Con Europa (y el planeta) en plena revolución conservadora, Alberto Núñez Feijóo sería un candidato óptimo para aterrizar en el Gobierno sin asustar a las élites madrileñas ni a los jefes de estado de la Unión Europea. Feijóo tiene el perfil de moderado óptimo, un poco como Artur Mas, y su biografía es la de un equilibrista que ha sabido cuadrar la difícil ecuación entre sus orígenes rurales gallegos y la incómoda intromisión en el poder encorbatado del kilómetro cero. Al candidato del PP le gusta decir siempre que es un político accidental: ciertamente, este chico de pueblo de orígenes humildes tenía vocación de juez, pero la paupérrima situación familiar le obligó a arrimarse al calor del funcionariado gallego desde donde, con cierta indolencia, fue escalando políticamente a la sombra de dos tótems importantes del franquismo, como Romay Beccaría y Manuel Fraga; a saber, de aquellos orgullosísimos regionalistas que, sin embargo, opinan que esto del gallego solo sirve para hablar con las vacas.
Como Mariano Rajoy, Feijóo conoce muy bien las estructuras del poder central. A finales de los noventa, Aznar le regaló cargos más bien grisáceos —primero, secretario general de Asistencia Sanitaria y después, capataz de Correos y Telégrafos— antes de permitirle volver a casa para optar a la Xunta. Feijóo aguantó bien a la contra del bipartito PsdeG-BNG y fue fiel a Rajoy en la lucha cultural contra el zapaterismo; su persistencia le llevó después a coleccionar mayorías absolutas y, desde la tranquilidad periférica, esperó que su partido le escogiera como líder por simple aclamación. Por mucho que el político gallego conozca las calles de Madrit y sepa cómo escoger un buen restaurante, la baronesa de la ciudad y sus spin doctors dejaron bien claro al futuro candidato que las decisiones y la agenda política vendrían marcadas por la capital. Feijóo se estrenó haciendo de opositor a Isabel Díaz Ayuso.
El hecho de no tener unos ideales políticos muy claros y de impostar un perfil pragmático ha beneficiado a Feijóo
Durante los primeros meses de su presidencia en el PP, a Feijóo se le puso aquella típica cara de hartazgo de la gente que no vivimos en Madrit y que, después de estar dos días en la capital del reino (por mucho que disfrutemos de la libertad y de las tapas gratis con las cañitas), queremos largarnos como sea.

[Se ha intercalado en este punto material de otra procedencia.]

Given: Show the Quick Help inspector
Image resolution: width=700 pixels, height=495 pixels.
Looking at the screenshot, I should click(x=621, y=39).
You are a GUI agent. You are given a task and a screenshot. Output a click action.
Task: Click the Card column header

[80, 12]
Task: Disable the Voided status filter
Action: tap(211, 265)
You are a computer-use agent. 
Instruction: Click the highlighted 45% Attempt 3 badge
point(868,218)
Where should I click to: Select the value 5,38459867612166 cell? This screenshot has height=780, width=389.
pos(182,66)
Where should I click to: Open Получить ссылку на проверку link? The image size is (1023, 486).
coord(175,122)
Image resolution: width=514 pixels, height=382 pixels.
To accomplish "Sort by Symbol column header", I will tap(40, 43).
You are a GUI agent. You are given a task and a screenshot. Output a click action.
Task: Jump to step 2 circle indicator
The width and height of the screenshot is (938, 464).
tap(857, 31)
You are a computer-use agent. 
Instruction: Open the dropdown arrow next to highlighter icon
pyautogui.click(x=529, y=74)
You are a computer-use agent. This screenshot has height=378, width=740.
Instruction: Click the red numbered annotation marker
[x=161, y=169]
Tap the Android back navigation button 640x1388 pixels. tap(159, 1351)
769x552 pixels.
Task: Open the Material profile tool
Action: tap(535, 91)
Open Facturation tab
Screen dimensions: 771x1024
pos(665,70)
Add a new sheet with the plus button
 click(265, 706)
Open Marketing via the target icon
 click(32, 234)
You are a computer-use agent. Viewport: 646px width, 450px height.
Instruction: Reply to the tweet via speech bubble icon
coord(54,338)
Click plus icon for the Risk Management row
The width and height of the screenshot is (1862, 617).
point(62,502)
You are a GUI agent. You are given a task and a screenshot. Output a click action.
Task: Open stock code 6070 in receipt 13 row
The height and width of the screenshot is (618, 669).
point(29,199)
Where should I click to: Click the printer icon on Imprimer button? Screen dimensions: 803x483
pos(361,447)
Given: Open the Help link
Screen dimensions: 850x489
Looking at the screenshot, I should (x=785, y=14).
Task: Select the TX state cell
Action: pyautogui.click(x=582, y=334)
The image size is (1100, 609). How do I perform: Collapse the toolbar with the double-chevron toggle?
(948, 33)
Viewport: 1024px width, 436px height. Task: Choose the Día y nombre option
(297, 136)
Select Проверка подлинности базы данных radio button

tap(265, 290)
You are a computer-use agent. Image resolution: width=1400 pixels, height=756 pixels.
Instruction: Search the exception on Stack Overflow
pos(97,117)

Cabe decir que no lo tenía fácil: mi querido Federico Giménez Losantos le soltaba unas hostias monumentales cada mañana si se alejaba un centímetro de las tesis ultras de Vox y, cuando podía asomar la cabeza a un lugar tan insípido como el Senado, Pedro Sánchez solía regalarle unas palizas dialécticas bastante incontestables. Pero Feijóo, de momento, ha salvado las críticas de la derecha más radical (muchos opinadores han dejado de conjugar la palabra "maricomplejines"), logrando que el ayusismo le deje trabajar con bastante libertad, a la espera del resultado electoral del 23-J.
El hecho de no tener unos ideales políticos muy claros y de impostar un perfil pragmático ha beneficiado a Feijóo. Las contradicciones del candidato son bien claras: es muy risible verle clamar contra el sistema educativo catalán, por ejemplo, cuando en Galicia no tuvo ningún problema en seguir con la tradicional inmersión lingüística de la nación. A su vez, la polarización de la campaña (y el hecho de que solo pueda gobernar el país con la ayuda de Vox) ha convertido su populismo pseudoliberal en inservible. Paralelamente, a pesar de su experiencia en arrasar electoralmente en Galicia, las elecciones generales exigen un perfil que navegue mucho mejor por los oasis mediáticos de toda España. En este aspecto, Feijóo es flojísimo y no es de extrañar que Sánchez le haya reclamado un debate semanal. En cada entrevista concedida y en cada mitin, Feijóo regala errores verbales e incoherencias que son carne de meme.
La cosa es muy graciosa porque el líder del PP, a pesar de criarse en un país de caciques, tiene un temperamento mucho menos autoritario y alfa que Pedro Sánchez. Feijóo es un hombre acostumbrado a la vida tranquila, lo cual va bastante bien para neutralizar el auge de Vox, pero puede acabar quedándose corto para imponerse en una campaña tan polarizada como esta. Hasta la fecha, el candidato ha podido navegar dentro del mundo de la mediocridad, haciendo equilibrios dentro del autonomismo, apañándoselas bastante bien como intruso en la capital del reino, e incluso ha quedado la mar de bien apaciguando los ánimos del empresariado catalán. Pero desde ahora hasta finales de julio aumentará el calor y los hombres pausados no siempre se adecuan al arte de vivir entre llamas.